Label the rows and columns appropriately:

In [None]:
speed_by_weather_df.columns = [weather_conditions_labels[str(w)] for w in speed_by_weather_df.columns]
speed_by_weather_df

Calculate the $\chi^2$ value:

In [None]:
(chi2, p, _, _) = scipy.stats.chi2_contingency(speed_by_weather_df)

print(f'Chi-squated: {chi2}, p: {p}')

The very small *p* value shows that this is a significant result: it seems likely that chance does not explain the observed distribution and so weather conditions do seem to affect accident rates differently on different roads.

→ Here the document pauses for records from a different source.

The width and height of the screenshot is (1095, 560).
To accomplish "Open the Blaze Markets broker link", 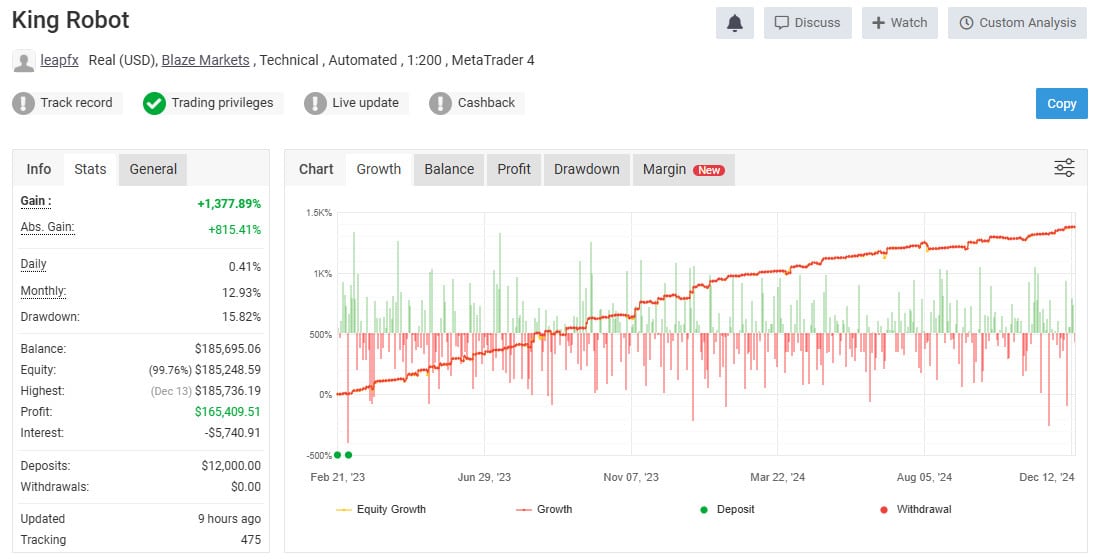I will (205, 60).
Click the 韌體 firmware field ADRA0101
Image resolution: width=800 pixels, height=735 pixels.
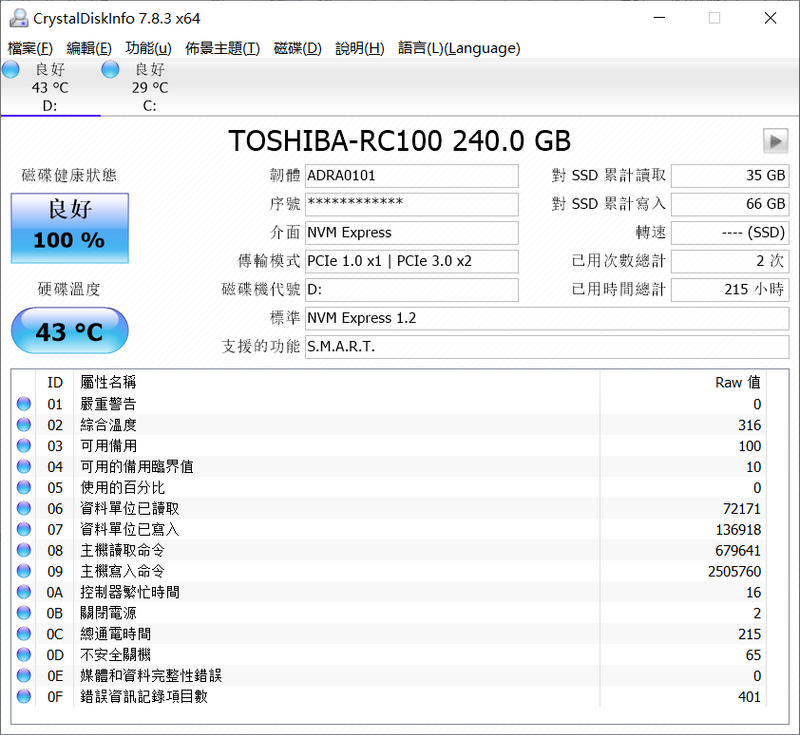click(411, 176)
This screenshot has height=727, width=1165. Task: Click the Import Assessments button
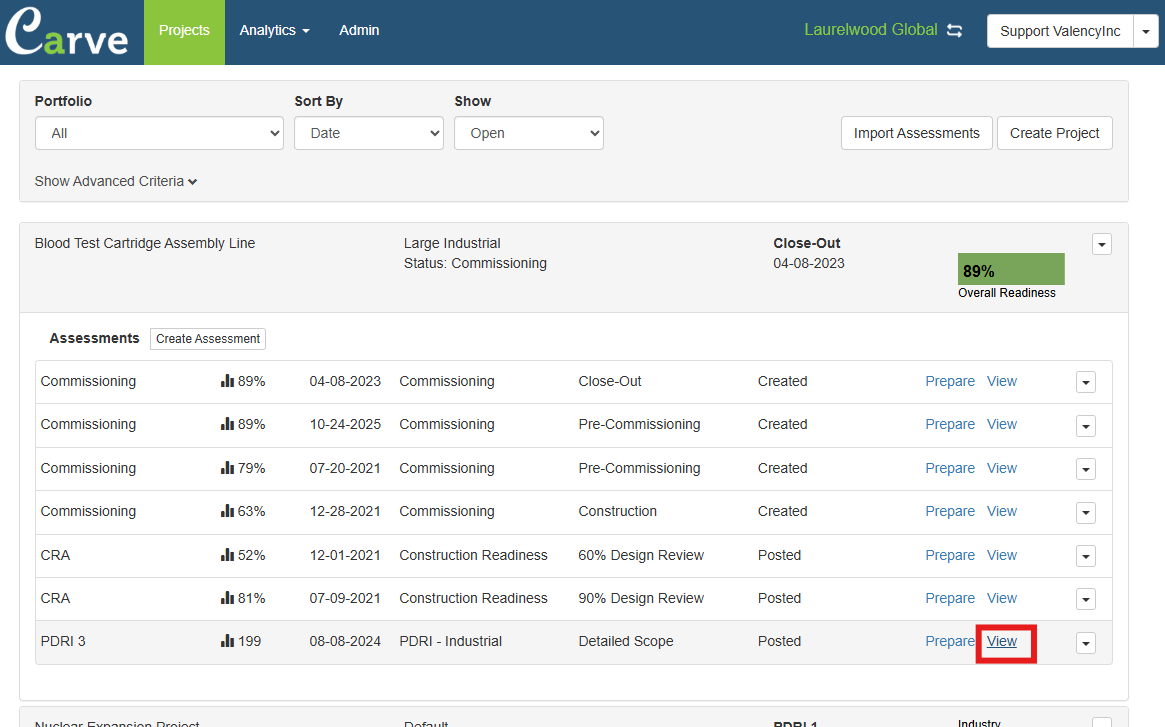point(916,133)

Note that the chi-squared test doesn't tell us anything about *how* the weather conditions affect accident rates, only that they do. Visualising the data may help us to see some sort of effect that we could then check using further statistical tests.

In [None]:
ax = speed_by_weather_df.plot(kind='bar')
ax.legend(loc='center left', bbox_to_anchor=(1, 0.5));

Hmmm... it's hard to see from that what's going on, but if we view the data using a log scale on the y axis (add the argument `logy=True` to the `.plot()` function) or limit the y-axis range (for example, pass `ylim=(0,1500)`) we can see more and different detail. To me, the shape of distribution of accidents by weather type does look sort of similar on each road type... More detailed investigation needed, methinks...

#### End of Activity 1

-----------------------------------

## What next?

This is one of two optional notebooks. If you have time available, consider reviewing the other optional notebook. Otherwise, return to the module materials now.